ACTIONS TO TAKE:
1) According to the report on Windows 11 TPM errors under oVirt, which openssl version resolves the issue?
2) Pick up the report on Windows 11 TPM errors under oVirt after its last sentence and carry it forward.

Hello, I was trying to use Windows 11 under oVirt w/ swtpm for TPM support. Specifically this was under Rocky Linux 9, but they have requested that I post the issue upstream as they simply inherit. Anyway, upon Windows 11 launching, if you run a powershell command to retrieve TPM features, it causes a 'hardware error' in the Windows system log. (if you use SCCM, it does this over and over every few seconds) While the TPM functions enough for the OS to install, it fails on that command which breaks a myriad of other things. In tracking it down with the swtpm developer, we discovered that it was openssl that was the culprit, and that upgrading it to what Fedora 37 is using resolves the issue (openssl 3.0.9).
The swtpm developer asked that I reach out and also recommend upgrading libtpms as there have been a number of CVE fixes.

[Entries for locating words and elements]
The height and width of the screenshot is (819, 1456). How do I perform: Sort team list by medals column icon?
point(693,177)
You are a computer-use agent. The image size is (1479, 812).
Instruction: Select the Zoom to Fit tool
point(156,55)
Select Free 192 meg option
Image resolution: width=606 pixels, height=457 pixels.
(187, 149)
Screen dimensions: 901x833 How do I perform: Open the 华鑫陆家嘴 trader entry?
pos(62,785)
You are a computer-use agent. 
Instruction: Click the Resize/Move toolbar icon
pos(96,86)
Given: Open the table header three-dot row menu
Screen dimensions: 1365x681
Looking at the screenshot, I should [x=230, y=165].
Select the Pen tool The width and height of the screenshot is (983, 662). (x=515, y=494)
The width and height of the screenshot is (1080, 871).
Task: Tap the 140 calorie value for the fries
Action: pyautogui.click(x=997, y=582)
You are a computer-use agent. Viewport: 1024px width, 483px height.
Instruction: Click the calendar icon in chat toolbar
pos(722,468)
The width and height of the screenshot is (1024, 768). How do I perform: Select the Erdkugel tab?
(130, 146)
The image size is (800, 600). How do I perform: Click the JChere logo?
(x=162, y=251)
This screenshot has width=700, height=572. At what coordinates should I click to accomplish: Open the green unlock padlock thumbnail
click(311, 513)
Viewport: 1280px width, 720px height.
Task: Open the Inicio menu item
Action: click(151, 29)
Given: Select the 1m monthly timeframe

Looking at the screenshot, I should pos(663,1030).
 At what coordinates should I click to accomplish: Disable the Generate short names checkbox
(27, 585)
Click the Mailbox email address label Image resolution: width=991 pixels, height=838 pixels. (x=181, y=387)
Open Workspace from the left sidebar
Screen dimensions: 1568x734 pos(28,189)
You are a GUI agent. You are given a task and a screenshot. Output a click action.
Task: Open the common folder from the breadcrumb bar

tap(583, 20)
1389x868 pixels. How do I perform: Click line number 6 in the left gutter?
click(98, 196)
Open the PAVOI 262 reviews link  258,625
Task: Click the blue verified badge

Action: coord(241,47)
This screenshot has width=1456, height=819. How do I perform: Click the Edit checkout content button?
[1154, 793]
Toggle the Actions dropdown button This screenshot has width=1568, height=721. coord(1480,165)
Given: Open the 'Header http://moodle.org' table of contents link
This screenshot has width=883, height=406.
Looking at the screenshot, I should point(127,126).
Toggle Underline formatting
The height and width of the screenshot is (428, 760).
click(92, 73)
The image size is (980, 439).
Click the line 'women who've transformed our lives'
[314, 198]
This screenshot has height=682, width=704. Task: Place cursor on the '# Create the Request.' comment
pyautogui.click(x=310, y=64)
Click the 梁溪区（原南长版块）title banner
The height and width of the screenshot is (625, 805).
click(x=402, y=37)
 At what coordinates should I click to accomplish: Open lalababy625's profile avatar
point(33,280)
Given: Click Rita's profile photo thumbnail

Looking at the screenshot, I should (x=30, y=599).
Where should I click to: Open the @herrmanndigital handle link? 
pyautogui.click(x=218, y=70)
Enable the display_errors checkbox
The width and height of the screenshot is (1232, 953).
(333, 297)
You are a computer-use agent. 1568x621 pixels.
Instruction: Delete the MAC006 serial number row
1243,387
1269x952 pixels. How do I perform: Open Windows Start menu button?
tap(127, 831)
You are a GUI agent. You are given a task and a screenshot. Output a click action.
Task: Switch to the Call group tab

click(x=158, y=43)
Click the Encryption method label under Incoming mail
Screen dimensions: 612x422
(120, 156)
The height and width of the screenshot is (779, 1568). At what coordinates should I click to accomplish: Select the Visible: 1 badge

ANSWERS BELOW:
1) Openssl 3.0.9, the version Fedora 37 uses.

2)
You can see the entire conversation and debugging session here: https://github.com/stefanberger/swtpm/issues/852
Please provide the package NVR for which bug is seen:
openssl-3.0.7-27
How reproducible:
Trivially, I imagine this would work without oVirt installed as well, like just virt-manager or more raw kvm.
Steps to reproduce
- Set up oVirt (4.5.6 is what I am using) or something similar
- Launch a VM with TPM enabled to install Windows 11 on
- Install Windows 11 (this should work without issue)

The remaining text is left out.